For the paratha: dissolve the sugar in the milk, set aside. Mix the flour and salt into a bowl and rub in the ghee. Start adding the warm milk and sugar and knead in the bowl to form a soft, smooth dough. Divide the dough into 16 equal balls and set aside to rest for half an hour.
Roll each one into a thin circle. Heat a flat griddle over a medium heat and cook the paratha for 30 seconds on each side until half cooked, set aside and cook the remaining breads.
For the filling: heat a dry pan and add the coriander seeds and dried chilli. Toast until they give off a spicy aroma, then crush to a rough powder using a pestle and mortar.
Heat the oil in a pan over a high heat. Add the garlic and fry until it just starts to colour, then add the coriander and chilli mix. Next add the tomatoes and stir well. Turn down the heat and fry for about 10 minutes, until the tomatoes reduce down to a pulp.
Add the turmeric, chopped ginger, green chilli, half the coriander leaves and stir well. Continue cooking for a few minutes more. Increase the heat and add the chicken pieces to the pan. Season with a large pinch of salt and toss into the tomato mixture. Fry, stirring for about 10 minutes until the chicken has cooked through.
Once the chicken has cooked, add the shredded ginger, the remaining coriander leaves, and the garam masala. Stir well and keep warm over a low heat while you finish cooking the paratha.

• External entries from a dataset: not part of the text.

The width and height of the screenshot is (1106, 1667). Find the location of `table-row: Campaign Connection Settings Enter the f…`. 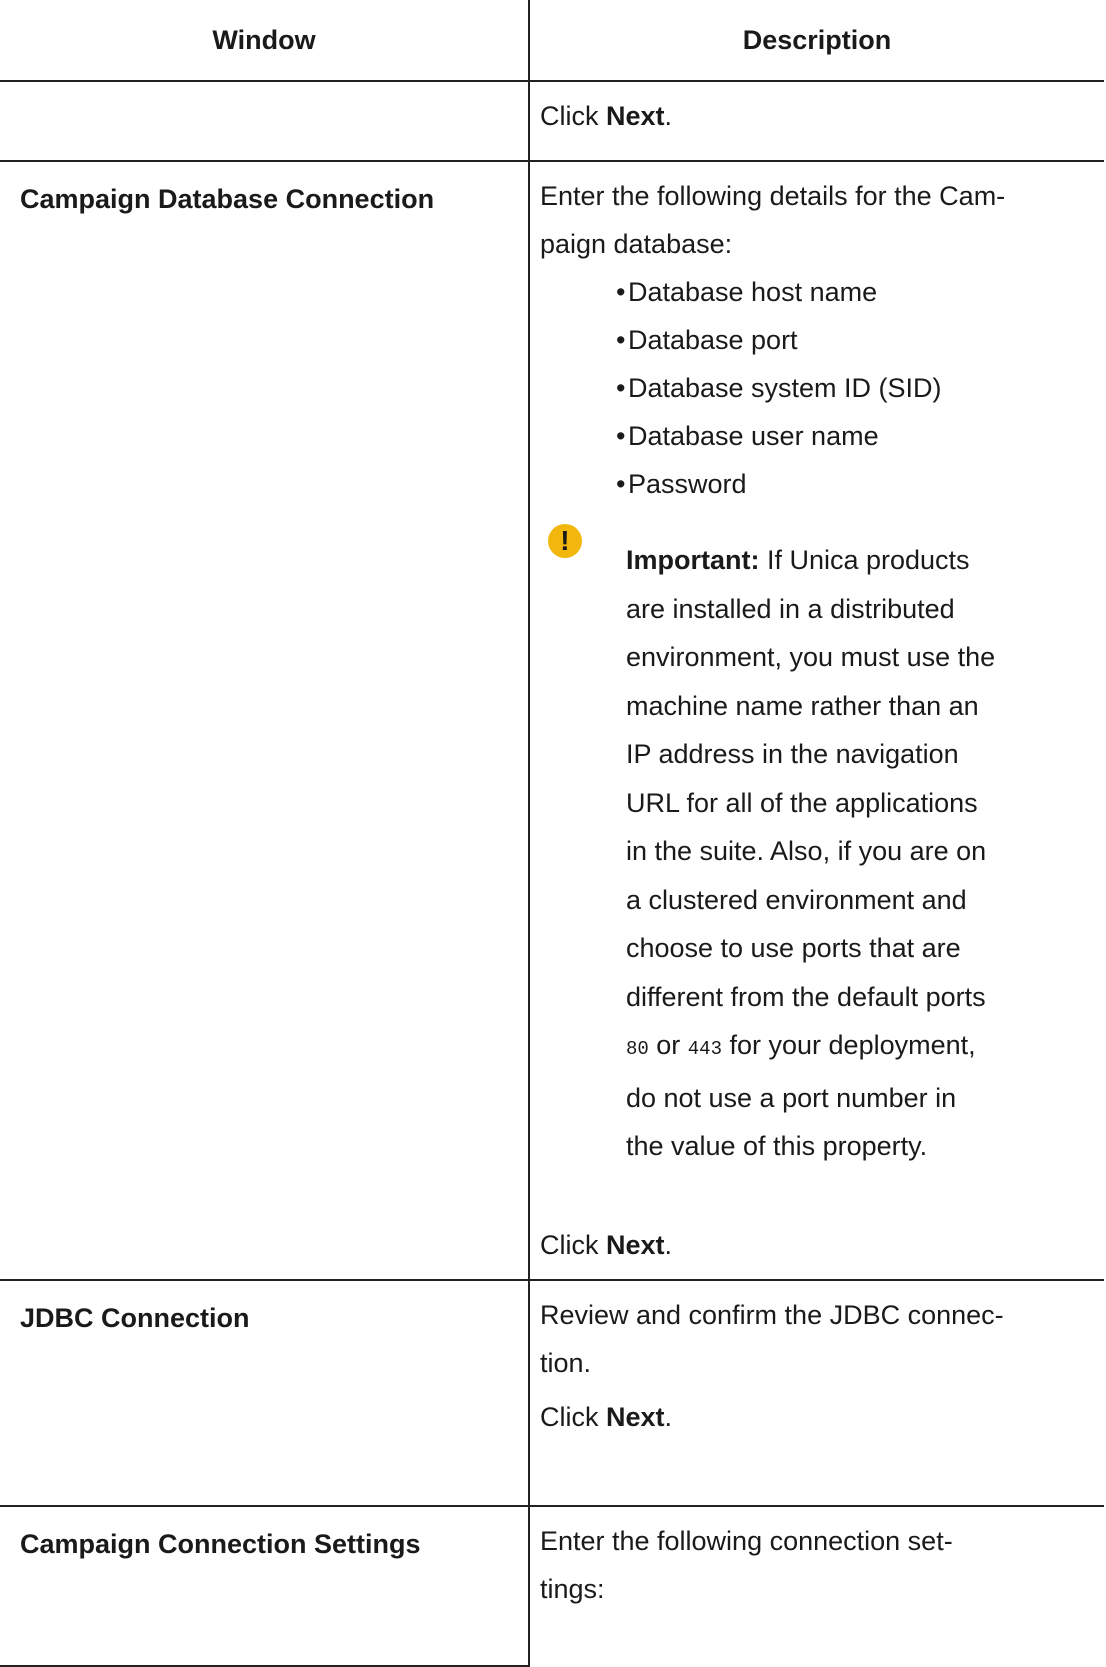

table-row: Campaign Connection Settings Enter the f… is located at coordinates (552, 1586).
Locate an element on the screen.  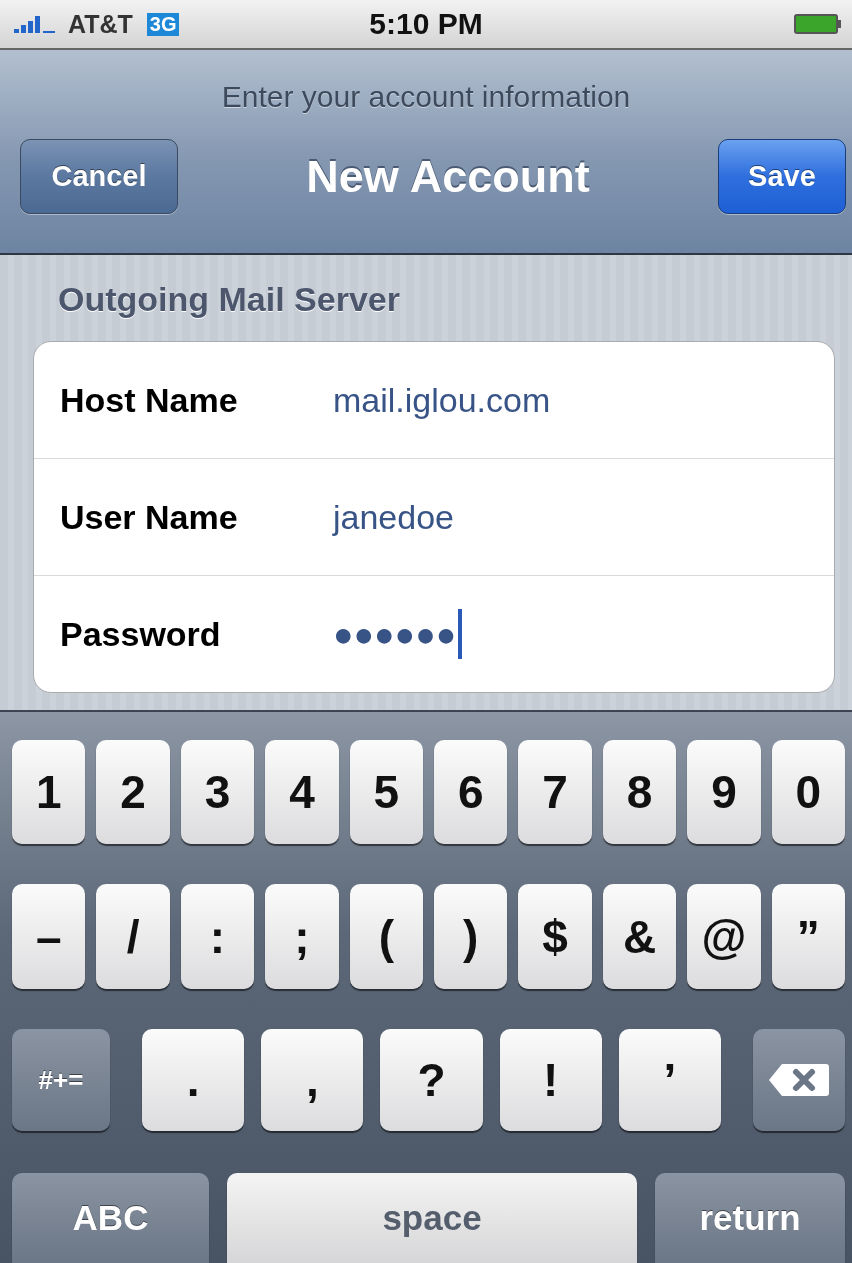
key: 0 is located at coordinates (808, 792).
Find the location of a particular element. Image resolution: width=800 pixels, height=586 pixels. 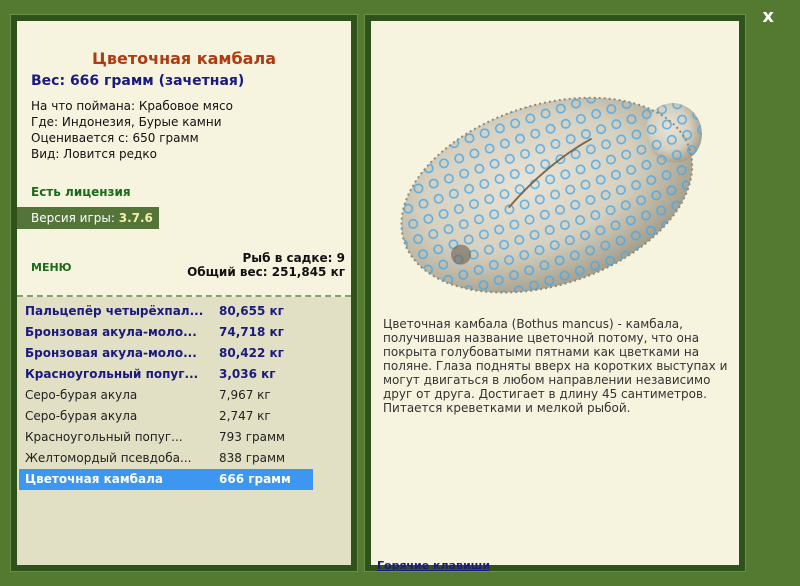

list-item: Бронзовая акула-моло... 74,718 кг is located at coordinates (166, 332).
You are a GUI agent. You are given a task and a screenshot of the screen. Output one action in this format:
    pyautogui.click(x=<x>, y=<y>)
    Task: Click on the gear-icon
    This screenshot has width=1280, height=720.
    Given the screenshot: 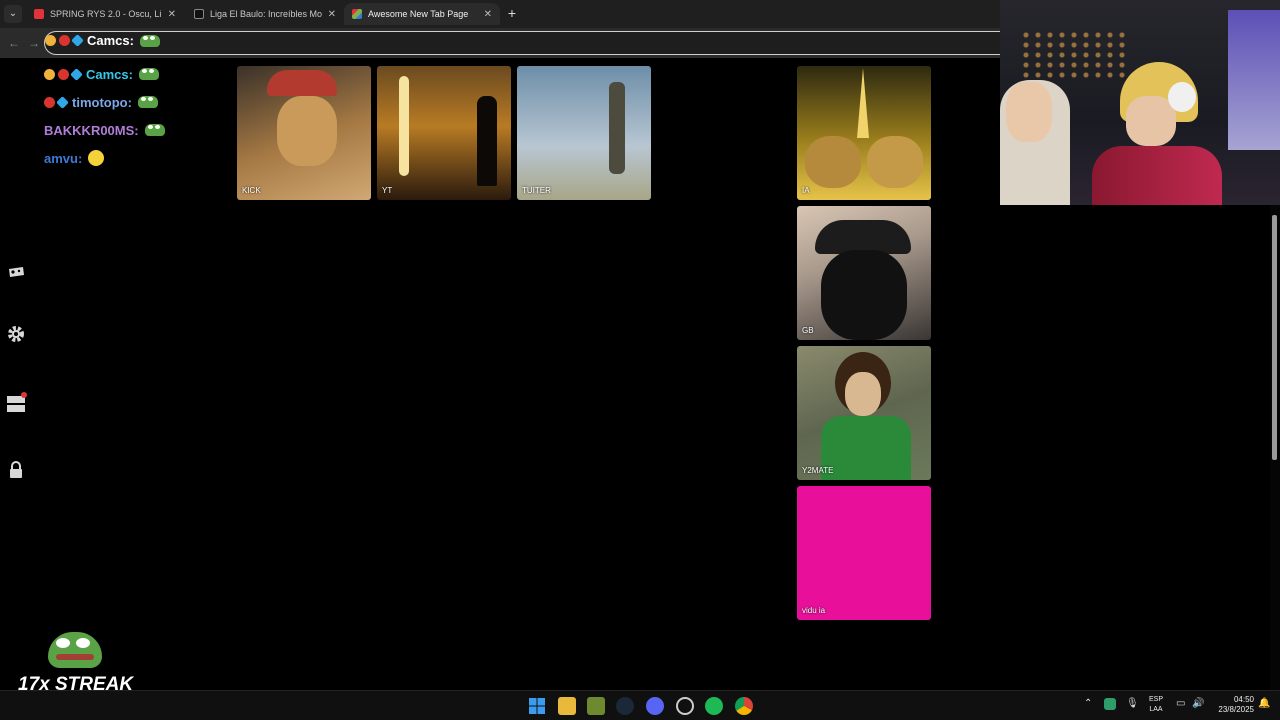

Set a small frying pan over a medium heat and add a little oil. Pour 2 spoons of lightly beaten egg into the pan, cook for a moment, stirring, then place a paratha on top, cook for a minute to set the egg before turning it over to cook through. Put it on a plate, spoon some of the chicken mix down the centre and roll it over the filling. Repeat with the remaining parathas.